The Atkin's. The Keto. The cabbage soup. The intermittent fasting. But nothing, I repeat nothing has worked.
No matter what foods you cut out, what timetable you adopt, you end up back at the beginning.
And according to experts, that's because you're focusing on the wrong thing.
Rather than concentrating solely on what you eat and what type of exercise you do, you should be looking at with whom you do those things.
Yep, the key to successful weight loss is getting a little help from a friend.
At least, that's the conclusion of a new report by the US Preventative Services Taskforce and an independent team of medical boffs supported by the government.
It studied nearly 100 weight-loss and weight-maintenance programmes and found that successful dieting isn't just about what you eat and how you move, it's about the strength of your support networks.
People who try to slim down as part of a structured programme with expert advice and support tend to lose a lot of weight.
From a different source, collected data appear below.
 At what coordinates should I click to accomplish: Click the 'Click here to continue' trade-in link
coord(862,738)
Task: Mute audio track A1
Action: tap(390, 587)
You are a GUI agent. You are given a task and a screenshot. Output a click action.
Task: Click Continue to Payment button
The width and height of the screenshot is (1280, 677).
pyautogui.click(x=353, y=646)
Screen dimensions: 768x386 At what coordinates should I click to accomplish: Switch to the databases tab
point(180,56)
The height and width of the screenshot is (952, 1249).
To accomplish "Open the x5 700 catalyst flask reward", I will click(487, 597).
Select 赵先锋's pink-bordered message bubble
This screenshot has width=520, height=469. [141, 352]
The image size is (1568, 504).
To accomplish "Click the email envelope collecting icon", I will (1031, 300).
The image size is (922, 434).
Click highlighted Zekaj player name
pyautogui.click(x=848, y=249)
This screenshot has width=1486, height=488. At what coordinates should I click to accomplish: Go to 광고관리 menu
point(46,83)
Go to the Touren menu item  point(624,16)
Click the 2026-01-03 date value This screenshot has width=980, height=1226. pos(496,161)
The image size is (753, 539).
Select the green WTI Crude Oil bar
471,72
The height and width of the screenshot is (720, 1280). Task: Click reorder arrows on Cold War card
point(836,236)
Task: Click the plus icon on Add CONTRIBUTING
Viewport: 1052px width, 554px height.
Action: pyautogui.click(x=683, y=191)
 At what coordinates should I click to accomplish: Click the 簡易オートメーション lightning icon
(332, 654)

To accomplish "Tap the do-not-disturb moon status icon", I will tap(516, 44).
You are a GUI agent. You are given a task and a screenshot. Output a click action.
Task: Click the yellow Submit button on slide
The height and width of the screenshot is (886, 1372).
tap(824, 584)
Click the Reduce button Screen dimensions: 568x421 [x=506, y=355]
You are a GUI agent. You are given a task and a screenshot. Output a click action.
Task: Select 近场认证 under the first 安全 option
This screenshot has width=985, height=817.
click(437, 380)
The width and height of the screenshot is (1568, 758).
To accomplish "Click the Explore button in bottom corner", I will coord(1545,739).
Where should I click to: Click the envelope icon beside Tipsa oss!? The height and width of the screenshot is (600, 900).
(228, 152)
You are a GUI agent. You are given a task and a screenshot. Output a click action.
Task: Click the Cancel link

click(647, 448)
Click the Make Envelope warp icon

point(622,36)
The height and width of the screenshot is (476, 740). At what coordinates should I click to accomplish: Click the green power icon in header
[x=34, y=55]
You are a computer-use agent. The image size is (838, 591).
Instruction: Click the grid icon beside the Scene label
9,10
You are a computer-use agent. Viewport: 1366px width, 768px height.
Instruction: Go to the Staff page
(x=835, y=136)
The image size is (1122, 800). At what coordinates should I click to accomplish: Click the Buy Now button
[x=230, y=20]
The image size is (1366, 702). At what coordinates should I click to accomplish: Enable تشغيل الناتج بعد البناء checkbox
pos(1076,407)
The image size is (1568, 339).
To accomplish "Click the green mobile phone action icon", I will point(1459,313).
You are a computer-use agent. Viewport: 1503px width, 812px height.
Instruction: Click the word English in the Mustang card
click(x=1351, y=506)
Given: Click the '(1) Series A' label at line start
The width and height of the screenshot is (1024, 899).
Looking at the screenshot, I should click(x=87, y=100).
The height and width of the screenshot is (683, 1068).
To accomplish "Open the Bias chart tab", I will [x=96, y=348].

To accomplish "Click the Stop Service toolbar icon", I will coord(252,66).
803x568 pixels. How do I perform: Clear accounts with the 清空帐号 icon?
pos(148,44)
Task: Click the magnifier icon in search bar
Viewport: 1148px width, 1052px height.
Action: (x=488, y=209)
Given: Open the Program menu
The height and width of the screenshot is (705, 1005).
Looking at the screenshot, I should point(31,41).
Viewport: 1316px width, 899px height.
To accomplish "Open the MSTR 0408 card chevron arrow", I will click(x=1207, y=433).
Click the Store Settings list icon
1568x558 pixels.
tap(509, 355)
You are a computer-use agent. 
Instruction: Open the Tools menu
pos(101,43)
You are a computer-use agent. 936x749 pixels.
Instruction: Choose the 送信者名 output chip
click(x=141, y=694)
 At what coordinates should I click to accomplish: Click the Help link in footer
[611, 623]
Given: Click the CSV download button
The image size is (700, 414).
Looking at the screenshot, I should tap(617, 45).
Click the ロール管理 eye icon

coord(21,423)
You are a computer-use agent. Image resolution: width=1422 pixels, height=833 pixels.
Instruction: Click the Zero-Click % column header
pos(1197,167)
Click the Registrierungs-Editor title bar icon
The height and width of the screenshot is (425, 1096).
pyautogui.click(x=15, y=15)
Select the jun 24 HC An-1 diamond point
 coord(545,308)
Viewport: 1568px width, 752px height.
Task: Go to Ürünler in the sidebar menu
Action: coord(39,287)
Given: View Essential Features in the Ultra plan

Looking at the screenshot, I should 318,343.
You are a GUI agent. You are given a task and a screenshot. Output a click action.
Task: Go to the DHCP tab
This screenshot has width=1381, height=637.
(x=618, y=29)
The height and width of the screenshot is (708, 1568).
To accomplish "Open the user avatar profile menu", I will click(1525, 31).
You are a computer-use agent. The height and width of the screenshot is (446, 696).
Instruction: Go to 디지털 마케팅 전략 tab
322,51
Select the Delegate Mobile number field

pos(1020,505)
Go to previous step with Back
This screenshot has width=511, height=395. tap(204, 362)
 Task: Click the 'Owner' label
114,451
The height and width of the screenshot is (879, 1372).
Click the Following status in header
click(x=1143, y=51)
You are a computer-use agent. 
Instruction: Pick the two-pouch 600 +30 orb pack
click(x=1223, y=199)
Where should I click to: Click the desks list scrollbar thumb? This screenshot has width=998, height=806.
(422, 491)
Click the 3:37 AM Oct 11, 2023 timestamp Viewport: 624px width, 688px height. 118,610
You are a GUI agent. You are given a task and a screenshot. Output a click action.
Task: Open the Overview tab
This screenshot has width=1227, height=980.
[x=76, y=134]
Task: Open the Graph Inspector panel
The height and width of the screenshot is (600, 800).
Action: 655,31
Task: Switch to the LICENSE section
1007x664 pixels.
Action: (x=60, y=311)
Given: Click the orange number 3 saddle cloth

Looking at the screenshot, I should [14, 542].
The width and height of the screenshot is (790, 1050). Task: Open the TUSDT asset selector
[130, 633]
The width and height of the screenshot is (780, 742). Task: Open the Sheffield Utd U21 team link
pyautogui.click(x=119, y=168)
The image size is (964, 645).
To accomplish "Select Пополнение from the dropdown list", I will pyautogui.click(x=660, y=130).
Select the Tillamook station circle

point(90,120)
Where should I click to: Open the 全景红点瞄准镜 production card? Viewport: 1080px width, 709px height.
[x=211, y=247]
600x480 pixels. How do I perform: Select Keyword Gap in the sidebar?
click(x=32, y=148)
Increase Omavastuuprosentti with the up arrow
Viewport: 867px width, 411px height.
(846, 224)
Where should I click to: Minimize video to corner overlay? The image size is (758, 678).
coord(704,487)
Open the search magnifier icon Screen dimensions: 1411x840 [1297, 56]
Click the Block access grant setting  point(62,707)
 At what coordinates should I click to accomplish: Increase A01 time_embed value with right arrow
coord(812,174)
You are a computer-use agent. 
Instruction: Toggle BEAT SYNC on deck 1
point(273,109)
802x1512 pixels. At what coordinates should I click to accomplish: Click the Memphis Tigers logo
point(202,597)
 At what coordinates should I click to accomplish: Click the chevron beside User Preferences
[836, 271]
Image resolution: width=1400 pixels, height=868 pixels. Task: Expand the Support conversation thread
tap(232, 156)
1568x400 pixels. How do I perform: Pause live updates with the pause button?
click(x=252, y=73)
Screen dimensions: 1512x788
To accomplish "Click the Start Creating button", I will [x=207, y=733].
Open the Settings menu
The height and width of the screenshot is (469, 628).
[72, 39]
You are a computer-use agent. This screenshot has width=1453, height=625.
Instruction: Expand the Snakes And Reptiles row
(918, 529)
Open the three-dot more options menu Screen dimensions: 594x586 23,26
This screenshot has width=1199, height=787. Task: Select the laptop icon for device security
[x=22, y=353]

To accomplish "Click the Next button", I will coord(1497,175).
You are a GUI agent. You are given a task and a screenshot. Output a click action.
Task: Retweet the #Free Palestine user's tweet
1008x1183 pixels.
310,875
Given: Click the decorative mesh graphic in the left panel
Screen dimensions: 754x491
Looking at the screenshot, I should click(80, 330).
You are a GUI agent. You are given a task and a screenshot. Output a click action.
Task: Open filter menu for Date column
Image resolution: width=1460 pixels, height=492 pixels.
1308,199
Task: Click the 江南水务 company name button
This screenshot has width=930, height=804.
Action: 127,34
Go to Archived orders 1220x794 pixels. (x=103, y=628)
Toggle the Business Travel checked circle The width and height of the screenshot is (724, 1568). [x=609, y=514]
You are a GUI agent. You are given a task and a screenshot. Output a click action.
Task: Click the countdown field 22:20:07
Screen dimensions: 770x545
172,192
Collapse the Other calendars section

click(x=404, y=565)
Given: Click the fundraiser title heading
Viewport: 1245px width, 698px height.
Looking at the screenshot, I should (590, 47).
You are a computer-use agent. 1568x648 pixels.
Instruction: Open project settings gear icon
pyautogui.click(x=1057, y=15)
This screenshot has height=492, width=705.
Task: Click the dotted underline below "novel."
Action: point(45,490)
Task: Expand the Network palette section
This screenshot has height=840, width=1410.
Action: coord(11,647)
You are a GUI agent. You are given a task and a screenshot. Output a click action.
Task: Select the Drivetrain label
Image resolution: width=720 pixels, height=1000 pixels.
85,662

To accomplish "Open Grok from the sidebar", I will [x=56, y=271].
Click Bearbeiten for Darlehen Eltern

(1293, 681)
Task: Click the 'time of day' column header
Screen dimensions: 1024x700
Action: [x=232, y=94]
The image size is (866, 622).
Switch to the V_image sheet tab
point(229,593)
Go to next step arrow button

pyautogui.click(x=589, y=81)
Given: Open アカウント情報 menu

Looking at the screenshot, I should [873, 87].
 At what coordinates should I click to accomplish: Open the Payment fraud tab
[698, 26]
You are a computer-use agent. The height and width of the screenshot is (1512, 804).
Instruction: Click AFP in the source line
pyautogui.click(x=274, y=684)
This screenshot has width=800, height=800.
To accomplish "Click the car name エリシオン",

Those who try to go it alone, don't.
Experts found that overweight and obese people are way more likely to lose body fat – and keep it off – when they're not trying to diet alone.
They're more likely to lose more than 5 per cent of their weight.
But while this might be excellent news for Slimming World and WW International, the study also confirmed that no one support system works for everyone.
So while your mate might swear by SW, you might benefit more from being referred to a nutritionist by your GP.
But successful networks all have a few elements in common with each other:
1. They meet regularly
The average group meets once a fortnight but the more often the better.
“We know the more intensive interventions produce more significant weight loss, and also produce better health outcomes over the long term," Dr Chyke Doubeni, a task force member and a professor at the University of Pennsylvania’s Perelman School of Medicine told the New York Post.
It's no good joining a group and then only going sporadically. The most successful dieters
2. The meetings are meaningful
Researchers found that groups which have a classroom style section dedicated to learning new ideas are the really successful ones.
3. The meetings focus on changing behaviour
Weight loss is one thing, but really we're all seeking to be healthier and happier, and programmes which focus on a more holistic outcome.
As well as reinforcing healthy messages, they also helped people get back on track quickly and stay on track.
Slimming club veteran, Jessica Lyndey, 26, told The Sun: "I think for some people there’s a shaming aspect of slimming clubs and the focus on weight isn’t healthy, but for me, I appreciated the group atmosphere.
"We were all able to share our relationship with food at the group and try to use talking get out of a lot of unhealthy behaviours (including obsessing over ‘healthy’ and ‘bad’).
"It essentially helps to retrain your brain and get you to enjoy eating a more balanced diet with treats in between. The goal aspect is also massive for me as I get demotivated otherwise, so slimmer of the week awards and encouragement in front of the group was lovely and kept me on track."
4. They monitor progress
What you don't measure, you can't manage.
While weighing-in might increasingly be seen by many as being anti-body positive, actively measuring your body is a sure-fire way of actually achieving results.
Weight loss groups give you accountability, and part of that is the knowledge that you'll be measured in the meetings and you'll be given the tools with which to measure your progress in between sessions as well.
That might include portion tracking, monitoring exercise, calorie counting.
All of that gives you a stronger feeling of control.
5. They're not focused on quick-fixes
Despite Oxford Uni scientists recently claiming that obese people could shed up to a stone if GPs prescribed shake-based crash diets, long-term weight management has to be achieved, well, in the long-term.
The most successful programmes, researchers found, often last for a full year – and often longer.
“Most of the intensive behavioural weight loss interventions…lasted for one or two years, and the majority had 12 or more sessions in the first year,” the researchers wrote.